Why did the Soviet Union collapse?

by ChrisCorporate

Hello, I know this may be a fairly large question, but I am curious. Was it because of economic reasons, political/domestic reasons, foreign policy reasons? Did Reagan's policies actually work? Thanks.

munwardbound

I can try and answer part of the question for you, but it is a massive subject.

Sub-Question: To what extent did US foreign policy under Ronald Reagan bring about the end of the Cold War?

The collapse of Soviet power and the subsequent ending of the Cold War came about almost immediatly after the eight year term of the ‘most anti-communist president in American history’, who exerted the greatest amount of pressure possible on the Soviet Union in almost every conceivable way. Crucially Reagan’s administration undermined the Soviet economy by diminishing its ability to import vital technologies and export its energy resources. Furthermore this served to increase the strain the Soviet Union already faced supporting large military and international commitments. However Reagan’s foreign policies were merely a contributing factor to the Soviet collapse, as the Soviet economy would have failed to produce growth and sustain existing military commitment’s despite Regan’s choices. The Cold War did not end because the Reagan administration outstripped the Soviet’s in military spending, nor because it undermined Soviet third world allies, and not even because it scared them with their plans for SDI. It ended because the Soviet economy was incapable of producing growth, and Gorbachev was determined to reform the Soviet Union.

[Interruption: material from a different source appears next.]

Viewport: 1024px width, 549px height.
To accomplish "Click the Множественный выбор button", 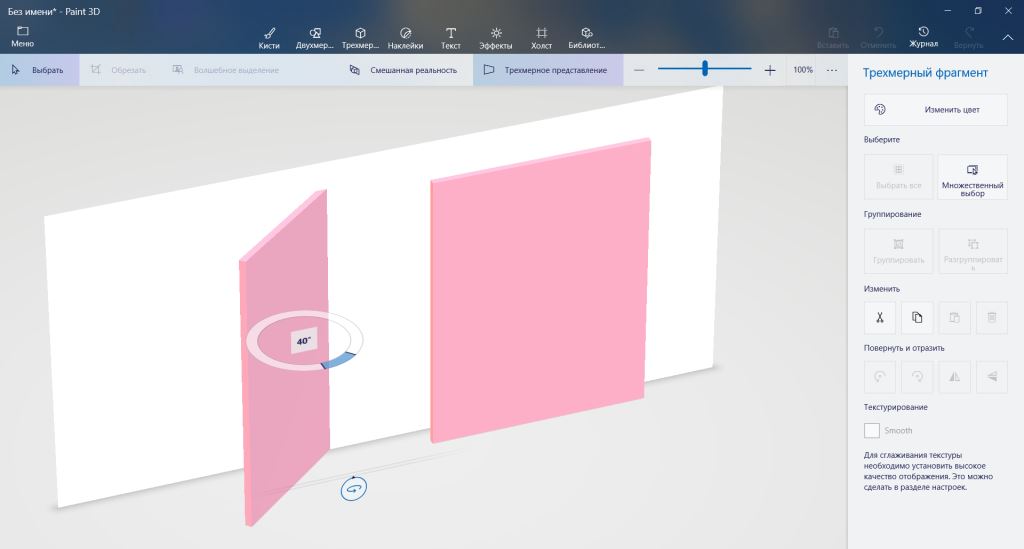I will point(972,177).
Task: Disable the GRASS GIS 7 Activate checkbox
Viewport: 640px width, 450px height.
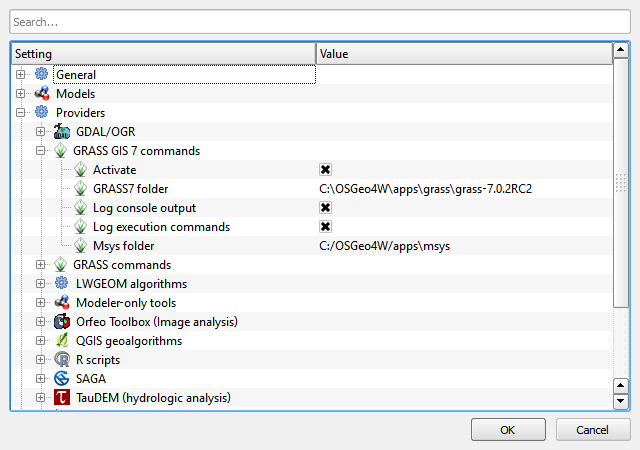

Therefore US foreign policy under Ronald Reagan did contribute slightly to the end of the Cold War, but only to a small extent.

Economic measures taken by the Reagan administration against the Soviet Union were perhaps more effective. Undermining the USSR economically could potentially bring about a Soviet collapse or retreat in three key ways. Firstly it could threaten the Soviet ‘ability to match the west militarily’. Secondly it could reduce the confidence of Soviet elites that their social system could prevail, or at least rival the West. Finally a weakened Soviet economy could also ‘weaken Soviet citizens’ attachment to that system’. The Reagan administration embarked thus on a process of ‘Economic warfare’ with the Soviets, attempting to undermine them at nearly every opportunity. An area in which they were particularly effective in doing this was in high technology goods, which the Soviet’s imported from the West in order to make up for their major technological shortcomings. Reagan attempted to reduce or prevent ‘western exports that were helping Moscow stay competitive’. In order to achieve this Reagan had the ‘Senior Interagency Group on Transfer of Strategic Technology’ (SIG-STS) set up in 1983. It was tasked with reducing Soviet technological acquisitions from the west by working with CoCom (Coordinating Committee on Multilateral Export Controls), to ban the export of certain technological goods from CoCom members to the Soviets or other Warsaw Pact countries. It was relatively successful, as sales of high technology products to the Soviets in 1983 were 82% lower than they had been in 1975. Customs controls on such exports were tightened and investigations stepped up, leading to the seizure of 1,400 shipments of ‘critical technologies which helped sustain sectors of Soviet Industry’.

The Reagan administration also sought to undermine the Soviet Economy by preventing the expansion of Soviet sales of oil and natural gas to Western Europe, which the Soviet Economy had begun to rely on to earn it foreign currency and subsidise inefficient domestic industry. The US therefore opposed the construction of the ‘Druzhba’ pipeline which allowed mass Soviet gas exports to Western Europe, but unfortunately for the Reagan administration this opposition failed to convince its European partners to reject the plan and the pipeline went ahead in 1982. However American officials managed to force an IEA (International Energy Agency) agreement in 1983 capping European energy imports from the Soviet Union at 30% of total European energy demand, which was later formalised at the G7 summit at Williamsburg in May 1983. This was a great blow against the Soviets because it prevented a massive expansion of Soviet energy exports to Western Europe. Had This IEA agreement not been put in place then it would have conferred two significant advantages on the Soviets. Firstly increased gas and oil exports could have helped sustain the Soviet economy, as sales of these accounted for far over half of foreign currency earnings and had become a vital part of the Soviet economy, receiving over 39% of total Soviet Industrial investment in the 1980s. Secondly it would have given the Soviets valuable diplomatic leverage when dealing Western European countries as they could threaten to cut off oil or gas supplies at crucial moments. Historians which advocate the view that the Reagan administration’s foreign policies brought about the end of the Cold War put forward a simple narrative: That the US, via military build-up, technological development and economic warfare, essentially demonstrated US superiority categorically, and that in the face of that clear superiority the Soviet Union gave up, seeing that it could never mount a successful challenge, and thus confined itself to the ‘ash heap of history’. However history shows us that states do not behave in such a fashion. For example North Korea cannot hope to compete with the US in any field, and yet it does not give up in the face of obvious US superiority. Therefore Reagan’s foreign policy cannot possibly fully explain the end of the Cold War. What truly brought about the end of ‘nearly 50 years of confrontation in just 5’ was indeed the work of a visionary statesman, but it was Gorbachev, not Reagan.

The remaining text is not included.